**Aufgabe 1**. Unter welchem Fachbegriff nennt karsten. im Forumsthread über Muscheln im Gartenteich die Muschellarven?
**Aufgabe 2**. Führe den Forumsthread über Muscheln im Gartenteich im Anschluss an seinen letzten Satz weiter.
**** Dokumenttext ****
# Muscheln ??!



## StefanS (26. Feb. 2006)

Hallo zusammen,

gestern habe ich wieder am Teich gearbeitet - den Winter austreiben...

Dass ich mit der __ Wasserpest einen Molch aus dem Wasser gefischt habe, wundert mich nicht. Ich muss __ Molche haben - auch wenn ich sie fast nie zu sehen bekomme.

Dass ich Kaulquappen und kleine __ Frösche in der Wasserpest gefunden habe, wundert mich schon eher. Ich habe noch nie gehört, dass Kaulquappen überwintern. Stammen sie also schon aus diesem Jahr ??

Und dann habe ich ich __ Muscheln gefunden. (Noch) Winzig klein, das Foto zeigt sie in einer Untertasse (zusammen mit einer Schnecke). Weiss jemand, wie Muscheln in einen Gartenteich gelangen können ?

Ein letztes Foto zeigt das hiesige Wetter - sehr angenehm !

Beste Grüsse
Stefan


----------



## karsten. (26. Feb. 2006)

*AW:  Muscheln ??!*

Hallo
schau mal hier :


soll aber auch bei Wasser-und Grasfröschen vorkommen

http://de.wikipedia.org/wiki/Kaulquappe

schön dass bei Euch schon wieder voran geht
bei uns ist noch ALLES

gefroren ,
weiß,
kalt,
erstarrt

und ich hab den Winterblues!


----------



## karsten. (26. Feb. 2006)

*AW:  Muscheln ??!*

Ach so
die MUSCHELLARVEN (Glochidien)
kannst Du Dir ja theoretisch mit jedem Tröpfchen und jedem Teil
aus einem
"bemuscheltem" Teich  
eingeschleppt haben.
hast eben Glück gehabt  

schöne Woche


----------



## Annett (27. Feb. 2006)

*AW:  Muscheln ??!*

Hallo Stefan,

schön mal wieder etwas von Dir zu lesen 

In einem anderen Forum ging es vor kurzer Zeit um Rheinmuscheln... bei Dir ja schlecht möglich, aber mit den Links kommt man evtl. etwas weiter.
**** Auszüge aus Datensätzen ****
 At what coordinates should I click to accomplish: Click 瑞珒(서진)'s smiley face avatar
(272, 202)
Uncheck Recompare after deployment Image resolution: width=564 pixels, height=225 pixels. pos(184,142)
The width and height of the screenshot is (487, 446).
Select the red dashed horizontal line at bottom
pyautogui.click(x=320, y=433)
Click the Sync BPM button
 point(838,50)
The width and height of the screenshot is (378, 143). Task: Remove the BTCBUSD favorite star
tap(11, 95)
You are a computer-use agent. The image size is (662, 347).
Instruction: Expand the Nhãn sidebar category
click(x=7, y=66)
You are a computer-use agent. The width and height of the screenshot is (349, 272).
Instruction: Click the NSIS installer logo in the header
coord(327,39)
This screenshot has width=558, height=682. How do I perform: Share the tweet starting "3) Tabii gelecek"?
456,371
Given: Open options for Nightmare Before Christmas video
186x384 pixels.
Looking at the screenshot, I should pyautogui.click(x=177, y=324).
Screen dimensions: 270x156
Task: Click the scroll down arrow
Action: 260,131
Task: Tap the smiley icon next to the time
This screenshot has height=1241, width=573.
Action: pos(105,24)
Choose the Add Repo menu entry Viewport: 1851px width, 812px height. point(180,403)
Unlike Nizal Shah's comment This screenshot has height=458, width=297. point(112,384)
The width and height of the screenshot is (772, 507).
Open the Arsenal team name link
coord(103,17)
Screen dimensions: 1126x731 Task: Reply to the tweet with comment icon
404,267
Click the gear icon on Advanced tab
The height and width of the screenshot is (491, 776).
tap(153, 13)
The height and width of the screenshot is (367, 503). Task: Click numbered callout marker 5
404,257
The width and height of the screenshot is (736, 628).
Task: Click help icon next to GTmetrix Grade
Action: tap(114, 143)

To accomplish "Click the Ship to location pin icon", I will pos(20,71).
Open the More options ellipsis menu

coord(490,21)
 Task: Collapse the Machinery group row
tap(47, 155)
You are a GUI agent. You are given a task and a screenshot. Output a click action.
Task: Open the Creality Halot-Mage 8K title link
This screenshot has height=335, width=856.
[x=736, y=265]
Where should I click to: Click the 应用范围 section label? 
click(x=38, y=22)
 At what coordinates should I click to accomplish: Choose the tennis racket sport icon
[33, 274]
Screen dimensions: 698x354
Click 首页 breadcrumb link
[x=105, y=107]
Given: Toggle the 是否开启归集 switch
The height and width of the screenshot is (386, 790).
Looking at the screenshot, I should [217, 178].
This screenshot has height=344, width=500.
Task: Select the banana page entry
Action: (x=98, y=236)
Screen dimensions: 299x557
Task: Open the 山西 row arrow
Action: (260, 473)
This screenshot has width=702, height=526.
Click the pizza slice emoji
****
**Endgültige Antwort 1**. Glochidien.

**Endgültige Antwort 2**.
http://www.uni-koblenz.de/~odsbcg/rheinwan/koerbche.htm
als Ergänzung: http://www.quarks.de/rhein/0202.htm

Weißt Du zufällig, ob es in näheren Gewässern solche Muscheln gibt?
Vielleicht können die Larven kurzfristig in den Federn badender Vögel überleben.  
Oder warst Du mal mit einem Modelboot o.ä. in freien Gewässern und anschließend am Teich?
Hattest Du zur Erstbeimpfung Mulm und/oder Wasser aus einem anderen Gewässer verwendet?
So könnte ich mir eine "Einschleppung" beispielsweise vorstellen.


----------



## StefanS (27. Feb. 2006)

*AW:  Muscheln ??!*

Hallo zusammen,

das ist es ja: Mein Teich ist vollkommen von anderen Gewässern getrennt, ich lasse nichts in meinem Teich schwimmen, was zuvor in einem anderen Gewässer gewesen ist, ich habe meinen Teich noch nie mit anderem Wasser geimpft. Also müssen es die berühmten Vögel gewesen sein, die nicht nur Fischlaich, sondern auch Muscheln in fremden Gewässern abladen. Ich empfinde es nur als merkwürdig, dass wir an einer Stelle ohne weiter zu suchen gleich 5 Stück gefunden haben (auch die 4 Stück oben habe ich ja nur für die Dauer der Aufnahme in Teichwasser in einer Untertasse gehalten). 

Tja, völlig ausgeschlossen ist die Sache mit den Vögeln zwar nicht, aber schon ein erstaunlicher Zufall, oder ?

Wie dem auch sei: Eine andere Erklärung habe ich auch nicht.

Beste Grüsse
Stefan


----------



## Annett (28. Feb. 2006)

*AW:  Muscheln ??!*

Moin Stefan,

Deine Pflanzen hast Du ja sicherlich bei "irgendwem" gekauft.
Evtl. haben sich ja daran die Larven festgesetzt und sind so in Deinem Teich gelandet?
Ich hab bisher nichts darüber gelesen, dass Vögel auch noch Muscheln weiterverbreiten. 
Das heißt natürlich rein gar nichts, denn Fischkrankheiten/-__ parasiten sollen durch sie und __ Frösche von Teich zu Teich weiterverbreitet werden.


----------



## StefanS (1. März 2006)

*AW:  Muscheln ??!*

Hallo Annett,

stimmt natürlich, aber das ist 5 bzw. teilweise 6 Jahre her ! Seitdem sind keine neuen Pflanzen mehr in den Teich gekommen - ausser Saatgut.

Beste Grüsse
Stefan


----------



## Annett (1. März 2006)

*AW:  Muscheln ??!*

Moin Stefan,

ich hab natürlich keine Ahnung wie lange eine Muschellarve Deiner Art (konntest Du sie schon bestimmen?) braucht bis sie die von Dir gezeigte Größe erreicht.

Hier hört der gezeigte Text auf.